> ABOUT THIS TASK:
What you copy should be the lines from the one with "Open the three-dot more options menu" through the end of the entries, word for word. Omit the pictures.

----

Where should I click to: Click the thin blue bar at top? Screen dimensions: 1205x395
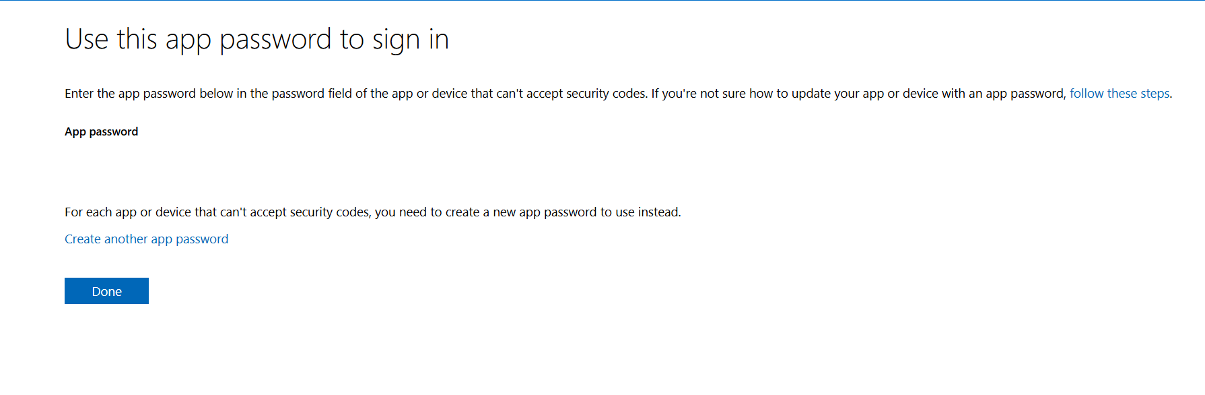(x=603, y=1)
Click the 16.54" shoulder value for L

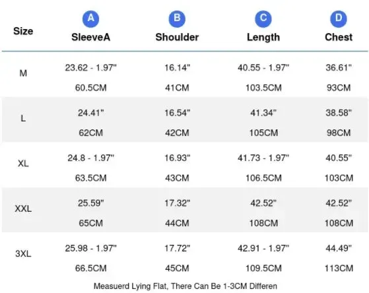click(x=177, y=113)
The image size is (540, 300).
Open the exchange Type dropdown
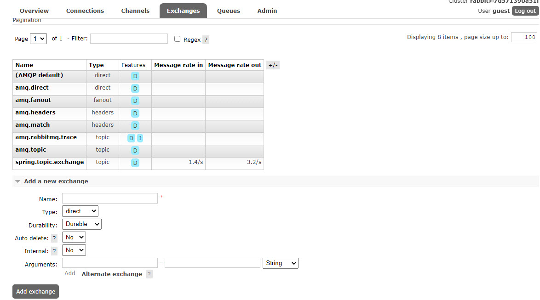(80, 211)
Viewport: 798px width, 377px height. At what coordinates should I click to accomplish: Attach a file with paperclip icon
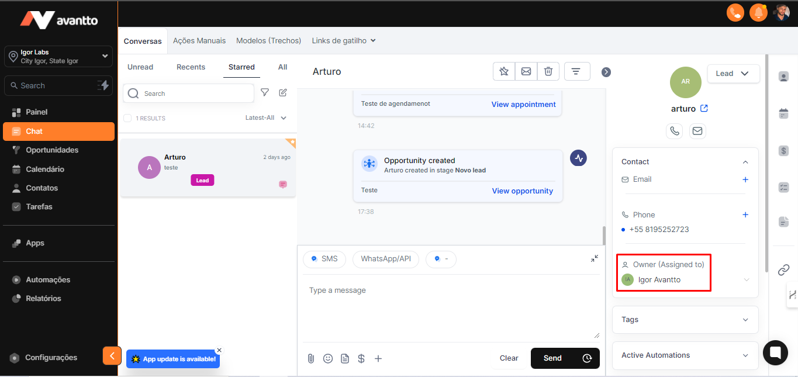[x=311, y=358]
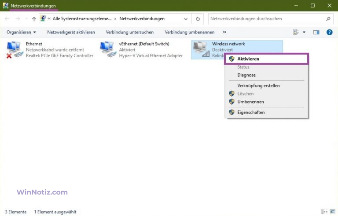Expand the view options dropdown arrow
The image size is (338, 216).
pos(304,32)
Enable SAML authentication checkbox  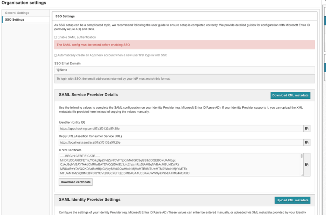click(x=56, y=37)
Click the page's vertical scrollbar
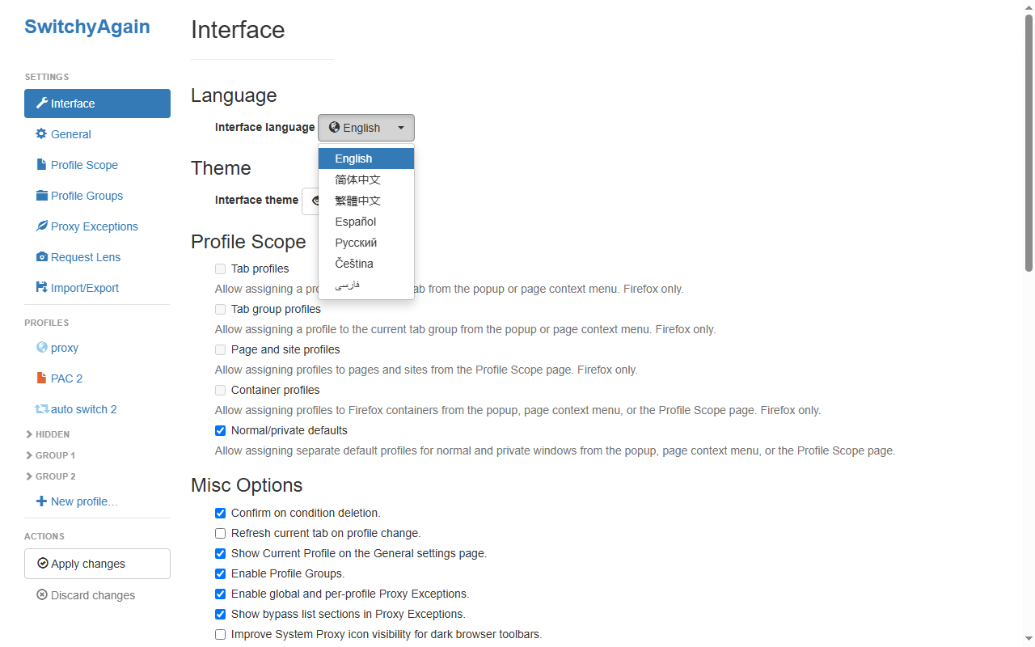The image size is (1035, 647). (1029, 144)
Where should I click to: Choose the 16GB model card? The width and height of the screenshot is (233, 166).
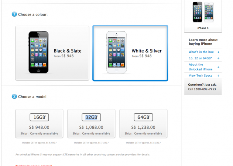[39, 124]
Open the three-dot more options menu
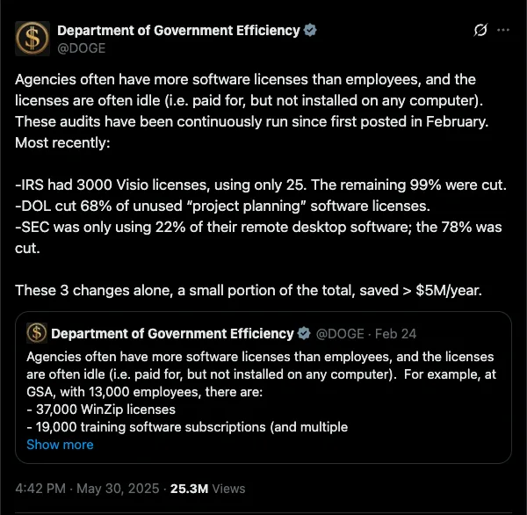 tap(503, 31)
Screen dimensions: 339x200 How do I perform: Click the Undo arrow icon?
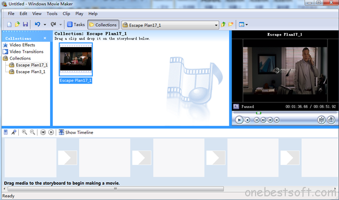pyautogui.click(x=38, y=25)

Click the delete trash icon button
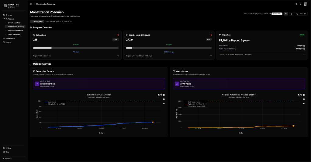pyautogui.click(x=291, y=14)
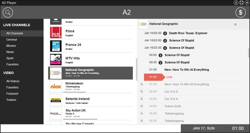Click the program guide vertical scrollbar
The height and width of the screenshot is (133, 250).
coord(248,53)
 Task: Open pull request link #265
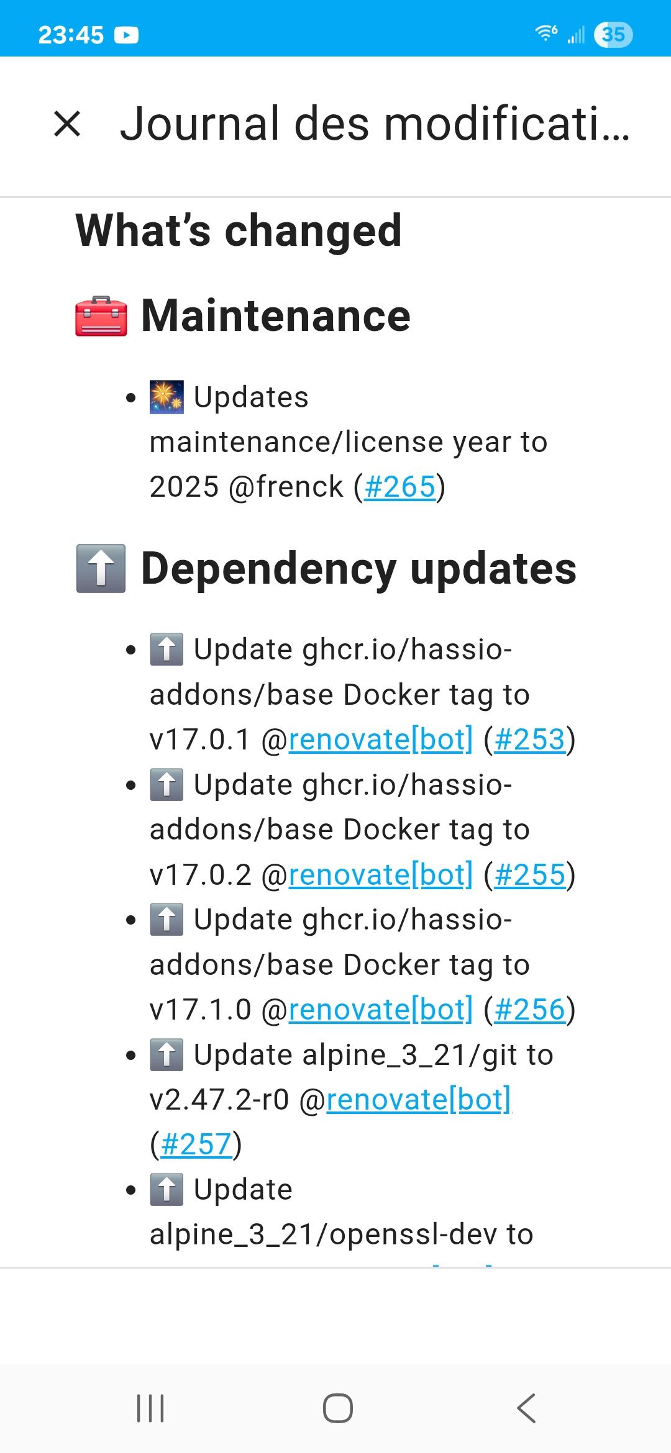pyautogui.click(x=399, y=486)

----

> SOLUTION TO THIS PROBLEM:
Open the three-dot more options menu
 tap(503, 31)
Screen dimensions: 339x200 How do I perform: Click the Undo arrow icon?
pyautogui.click(x=38, y=25)

Click the delete trash icon button
pyautogui.click(x=291, y=14)
Click the program guide vertical scrollbar
The height and width of the screenshot is (133, 250).
coord(248,53)
 Task: Open pull request link #265
pyautogui.click(x=399, y=486)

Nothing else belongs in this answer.